B0048: Meeting Cadence & Decision Logging Framework
A decision-ready template derived from the framework.
Name variants
- English
- B0048: Meeting Cadence & Decision Logging Framework
- Katakana
- リズム・ / ログ
- Kanji
- 会議 / 意思決定 / 枠組
Quality / Updated / Source / COI
- Quality
- Reviewed
- Updated
- Source
- Citations & Trust
- COI
- none
Context
Context: portfolio governance and cross-team execution creates recurring decisions where stakeholders interpret decision cycle time, meeting load, and follow-through rate differently. The organization needs a standard way to compare options using calendar data, decision log, and escalation rules so that debates do not restart each cycle. Without a common frame, the alignment depth versus time cost is decided implicitly and accountability weakens. A shared decision log also helps teams learn which assumptions held and which broke under stress.
Options
- Option A: Preserve the current approach to minimize short-term disruption, accepting limited upside.
- Option B: Run a phased change, validate results against agreed metrics, and scale only after thresholds are met.
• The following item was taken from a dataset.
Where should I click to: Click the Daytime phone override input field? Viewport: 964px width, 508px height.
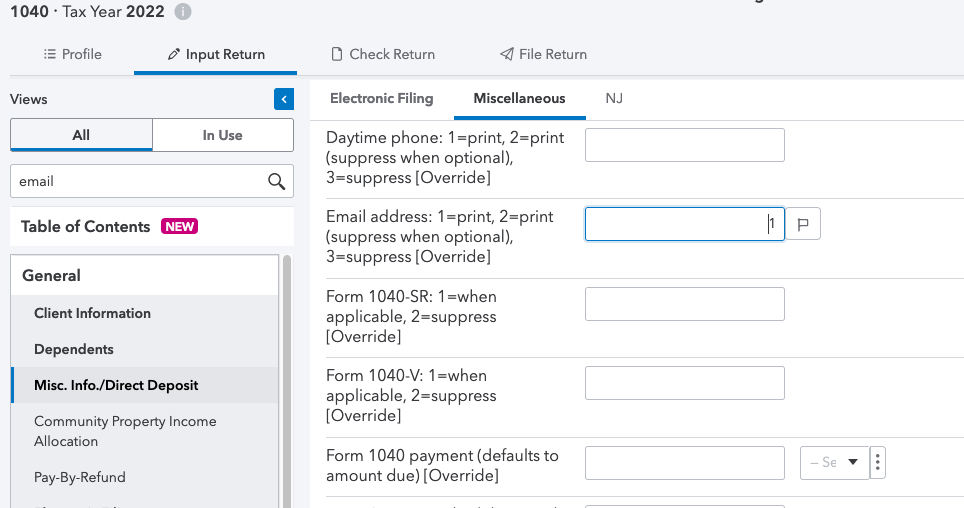pos(684,145)
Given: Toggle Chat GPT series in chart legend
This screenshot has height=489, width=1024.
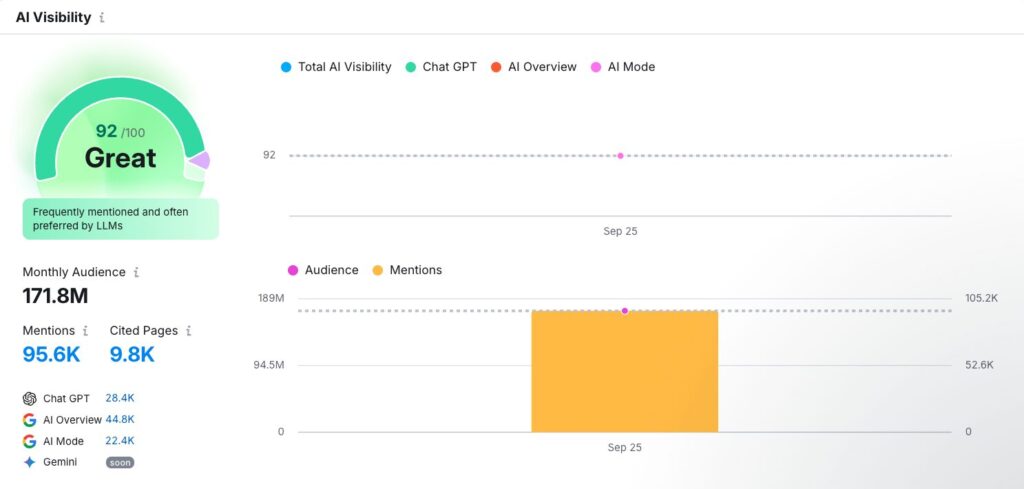Looking at the screenshot, I should coord(441,67).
- Option C: Redesign the approach end-to-end to pursue larger gains, with higher implementation effort and risk.
Decision
Decision: Choose Option B. Sequence the rollout so early results validate decision cycle time, meeting load, and follow-through rate targets, and stop or adjust if assumptions fail. Assign owners, document constraints, and schedule a review checkpoint to avoid drift.
Rationale
Rationale: Option B balances alignment depth versus time cost while preserving flexibility if market conditions move. It allows the team to test calendar data, decision log, and escalation rules assumptions and protect against the main risk: meeting overload that crowds out execution. Phasing also improves organizational buy-in because progress is visible and accountability is explicit. The approach generates evidence that improves the next decision cycle.
Risks
- Weak data quality can obscure changes in decision cycle time, meeting load, and follow-through rate, making it hard to validate the decision.
- Execution drag may delay learning and leave the organization exposed to meeting overload that crowds out execution longer than planned.
Next
Next: Confirm ownership, finalize the baseline for decision cycle time, meeting load, and follow-through rate, and document calendar data, decision log, and escalation rules assumptions in a shared log. Schedule the first review, define stop conditions, and communicate the plan to affected teams. Capture lessons learned so the framework improves with each cycle.